Bek and Ash struggle in a ‘cursed kitchen’, get worst score ever in the history of the show
LOOKS, charm and the ability to flirt underwater might have got them this far, but it didn’t stop Bek and Ash from making unwelcome history on MKR.
IT’S happened. The worst score ever received on My Kitchen Rules.
Bek and Ash prove that looks, charm, mercenary husband-hunting skills and the ability to flirt underwater are, weirdly, not handy skills to have in a cooking competition.
Because, when it comes down to it, this IS a cooking competition.
Whether or not Bek and Ash are lovely sweet girls who mean well and deserve a second chance, they failed to achieve the one thing this competition is ultimately about: cooking skill. And they failed YUGE.
”I feel like this kitchen is actually cursed”, claims Bek after the thirteenth culinary cock-up of the night, and the nation is inclined to agree.

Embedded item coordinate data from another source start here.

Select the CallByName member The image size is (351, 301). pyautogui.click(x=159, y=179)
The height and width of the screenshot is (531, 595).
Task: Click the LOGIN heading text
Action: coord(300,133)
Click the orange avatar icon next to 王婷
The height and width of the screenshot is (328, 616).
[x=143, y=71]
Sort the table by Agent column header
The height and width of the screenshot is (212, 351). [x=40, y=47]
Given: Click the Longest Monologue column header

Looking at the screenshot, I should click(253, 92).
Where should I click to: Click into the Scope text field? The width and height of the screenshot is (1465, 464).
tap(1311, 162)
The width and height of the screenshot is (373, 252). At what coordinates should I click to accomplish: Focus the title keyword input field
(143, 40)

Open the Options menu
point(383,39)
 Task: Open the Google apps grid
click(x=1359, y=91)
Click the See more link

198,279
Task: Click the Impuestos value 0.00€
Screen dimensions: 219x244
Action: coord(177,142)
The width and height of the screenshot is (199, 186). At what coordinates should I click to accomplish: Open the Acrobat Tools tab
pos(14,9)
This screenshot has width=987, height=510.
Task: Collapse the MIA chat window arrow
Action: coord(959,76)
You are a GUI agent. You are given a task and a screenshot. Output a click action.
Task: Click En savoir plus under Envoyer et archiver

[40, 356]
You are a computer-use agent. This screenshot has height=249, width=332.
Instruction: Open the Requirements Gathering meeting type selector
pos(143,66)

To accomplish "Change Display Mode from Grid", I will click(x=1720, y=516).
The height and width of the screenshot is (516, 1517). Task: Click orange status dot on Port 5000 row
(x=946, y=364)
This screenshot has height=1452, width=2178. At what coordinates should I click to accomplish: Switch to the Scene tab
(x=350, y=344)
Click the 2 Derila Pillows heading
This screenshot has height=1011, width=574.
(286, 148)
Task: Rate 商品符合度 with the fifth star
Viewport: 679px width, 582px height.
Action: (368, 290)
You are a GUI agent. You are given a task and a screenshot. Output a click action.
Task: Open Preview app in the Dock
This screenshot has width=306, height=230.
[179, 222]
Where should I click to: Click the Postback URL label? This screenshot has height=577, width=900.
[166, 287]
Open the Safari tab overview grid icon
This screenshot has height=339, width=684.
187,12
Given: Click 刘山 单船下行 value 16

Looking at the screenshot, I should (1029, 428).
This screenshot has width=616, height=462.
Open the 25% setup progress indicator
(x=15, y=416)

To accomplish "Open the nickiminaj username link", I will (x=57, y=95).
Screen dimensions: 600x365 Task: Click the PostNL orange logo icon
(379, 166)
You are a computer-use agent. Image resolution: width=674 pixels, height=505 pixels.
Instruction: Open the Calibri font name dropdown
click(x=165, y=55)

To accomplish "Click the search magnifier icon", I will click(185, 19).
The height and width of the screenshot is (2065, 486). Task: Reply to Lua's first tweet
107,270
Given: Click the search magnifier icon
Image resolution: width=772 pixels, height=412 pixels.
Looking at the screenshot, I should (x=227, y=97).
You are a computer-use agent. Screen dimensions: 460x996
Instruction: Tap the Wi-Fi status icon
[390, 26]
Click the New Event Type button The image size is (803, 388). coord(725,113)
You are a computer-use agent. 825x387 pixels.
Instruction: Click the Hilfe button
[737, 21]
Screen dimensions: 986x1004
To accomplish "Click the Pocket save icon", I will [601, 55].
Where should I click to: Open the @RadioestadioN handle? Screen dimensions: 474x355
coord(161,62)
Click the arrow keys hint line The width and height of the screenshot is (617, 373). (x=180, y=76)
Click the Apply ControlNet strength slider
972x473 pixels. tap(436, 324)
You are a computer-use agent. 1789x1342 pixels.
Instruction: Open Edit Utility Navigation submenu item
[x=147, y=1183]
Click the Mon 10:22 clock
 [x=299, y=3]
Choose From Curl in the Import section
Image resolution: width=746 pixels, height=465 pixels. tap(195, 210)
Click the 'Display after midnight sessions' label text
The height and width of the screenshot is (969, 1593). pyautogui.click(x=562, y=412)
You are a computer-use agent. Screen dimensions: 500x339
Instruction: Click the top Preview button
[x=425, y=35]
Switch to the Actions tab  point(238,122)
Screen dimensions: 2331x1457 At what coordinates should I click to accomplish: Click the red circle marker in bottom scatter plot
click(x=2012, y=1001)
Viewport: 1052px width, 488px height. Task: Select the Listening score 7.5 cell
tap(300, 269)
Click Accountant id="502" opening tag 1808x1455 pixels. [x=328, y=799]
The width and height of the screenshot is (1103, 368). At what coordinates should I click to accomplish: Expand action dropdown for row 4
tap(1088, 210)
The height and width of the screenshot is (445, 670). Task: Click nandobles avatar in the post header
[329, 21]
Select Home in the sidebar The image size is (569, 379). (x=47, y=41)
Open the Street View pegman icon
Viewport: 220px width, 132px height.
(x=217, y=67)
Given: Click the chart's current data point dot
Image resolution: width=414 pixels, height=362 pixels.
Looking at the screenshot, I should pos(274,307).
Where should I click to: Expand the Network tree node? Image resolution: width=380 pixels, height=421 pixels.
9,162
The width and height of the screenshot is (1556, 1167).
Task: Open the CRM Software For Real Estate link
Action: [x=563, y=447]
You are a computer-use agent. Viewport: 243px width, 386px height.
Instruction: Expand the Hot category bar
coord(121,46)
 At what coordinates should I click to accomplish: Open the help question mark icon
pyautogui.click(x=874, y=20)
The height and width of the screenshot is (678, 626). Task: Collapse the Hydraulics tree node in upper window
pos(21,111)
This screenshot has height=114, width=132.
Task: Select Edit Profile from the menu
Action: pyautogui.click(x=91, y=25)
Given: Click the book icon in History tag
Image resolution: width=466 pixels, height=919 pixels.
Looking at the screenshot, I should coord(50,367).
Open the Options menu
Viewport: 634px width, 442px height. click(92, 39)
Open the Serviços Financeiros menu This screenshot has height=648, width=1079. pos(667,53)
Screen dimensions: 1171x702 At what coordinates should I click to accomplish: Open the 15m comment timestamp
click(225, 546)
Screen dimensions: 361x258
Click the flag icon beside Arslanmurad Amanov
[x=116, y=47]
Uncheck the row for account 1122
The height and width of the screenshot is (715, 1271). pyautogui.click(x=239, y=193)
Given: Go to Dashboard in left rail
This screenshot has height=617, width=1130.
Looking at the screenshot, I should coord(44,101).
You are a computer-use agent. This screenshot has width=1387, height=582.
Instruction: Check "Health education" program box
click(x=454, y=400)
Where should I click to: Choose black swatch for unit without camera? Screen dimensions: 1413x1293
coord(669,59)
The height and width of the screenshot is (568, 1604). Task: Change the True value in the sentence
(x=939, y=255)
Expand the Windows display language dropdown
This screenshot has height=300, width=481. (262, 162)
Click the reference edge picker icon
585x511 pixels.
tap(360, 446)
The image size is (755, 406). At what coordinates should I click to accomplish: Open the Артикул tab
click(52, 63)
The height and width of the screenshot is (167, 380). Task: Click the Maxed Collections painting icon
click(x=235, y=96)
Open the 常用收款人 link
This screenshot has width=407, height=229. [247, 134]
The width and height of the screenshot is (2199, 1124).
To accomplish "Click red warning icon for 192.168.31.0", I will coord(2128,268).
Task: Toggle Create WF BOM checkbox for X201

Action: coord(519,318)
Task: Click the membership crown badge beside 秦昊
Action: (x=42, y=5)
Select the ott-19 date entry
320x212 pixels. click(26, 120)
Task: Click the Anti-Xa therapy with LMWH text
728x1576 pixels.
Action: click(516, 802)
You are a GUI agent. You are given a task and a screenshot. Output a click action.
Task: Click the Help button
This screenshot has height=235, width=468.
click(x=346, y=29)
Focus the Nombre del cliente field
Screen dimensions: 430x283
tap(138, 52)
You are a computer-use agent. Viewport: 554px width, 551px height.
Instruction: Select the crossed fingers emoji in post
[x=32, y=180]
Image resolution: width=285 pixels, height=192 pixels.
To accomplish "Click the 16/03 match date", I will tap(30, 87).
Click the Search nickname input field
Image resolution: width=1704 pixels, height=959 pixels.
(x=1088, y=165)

In just three courses, the girls go from this:
To this deflated, pale, devastated mess:
If you want to know how it’s possible to score a one out of ten from Pete and Manu, here goes:
MODEL YOUR RESTAURANT AFTER A MUSIC FESTIVAL
The only good food ever served at a campsite is toasted marshmallows, and eight times out of ten they fall in the fire too, just like Bek and Ash’s hopes of success.
As she’s hanging some for decoration, Ash warns that dreamcatchers are bad luck in some cultures, and by ‘some cultures’ she means ‘this dining room’.
DRIVE 45 MINUTES TO BUY YOUR FISH
The girls’ time-management skills can’t really afford a 90-minute round trip, but they say the trek to Fremantle is worth it for the best quality fish.
This statement is probably true for people who know how to cook fish, but not for Bek and Ash.
HANG YOUR ROMANTIC FUTURE ON YOUR SHORTCRUST PASTRY
While flirtatiously rubbing butter into flour, Bek comments on the burgeoning electricity between her and Kyle.
“I’m a little bit worried. If for some reason Kyle does actually fancy me, and then I cook him something that’s hideous, he’s gonna be like ‘ew’, I’m not gonna marry her”.
My advice is to either keep swiping on Tinder or get a cat.
MAKE A VAMPIRE-PROOF ENTRÉE
While the Perth pair spend a lot of time worrying about the size they’re cutting their vegetables, whether they’ll be overcooked, how limp their leeks are and how tiny their rapidly-shrinking tart cases look, they needn’t.
None of that matters when your entire first course tastes overwhelmingly of raw garlic.
“I’m hoping that the raw garlic adds another dimension of flavour” enthuses Bek.
It does! The inedible dimension.
“It’s killed your tart” says Manu, a harsh judgment on both their cooking and flirting skills.
INSULT A PERFECTLY GOOD FISH
Some would argue that you don’t need to dredge good-quality fish in flour, but there’s no time for that argument.
It’s been two hours since entrée, and Ash is just too busy talking about turning the heat under the frying pan down to worry about the flour decision.
“I’m worrying that I’ve got the temperature up too high and that the fish is going tough” says Ash, without turning it down.
“The butter is starting to burn” says Ash, without turning it down.
“It’s going to have a burnt taste to it, which is not what I wanted” says Ash, without turning it down.
“I’ve just burnt myself with the oil” says Ash, without turning it down.
Dude.
Turn it down.
Ash turns it down, but it’s too late. “Not even I, a skilled vet, can do CPR on this” says Bek helpfully.
MAKE IT LUMPY
When making profiteroles for dessert, no single element is the right consistency.
If Bek and Ash ever market their own line of food products, they could easily call their brand ‘The Lump Ladies’.
Admittedly that would also work if they marketed their own line of bras, but for the moment we’re just focused on the things they’re bad at.
They’re bad at pastry.
They’re bad at custard.
And they’re bad at chocolate sauce.
So, in a record-breakingly low score and to the relief of previous bottom-dwellers Betty and David, Bek and Ash are handed the wooden spoon.
We can only imagine the horrors they’re going to stir with it.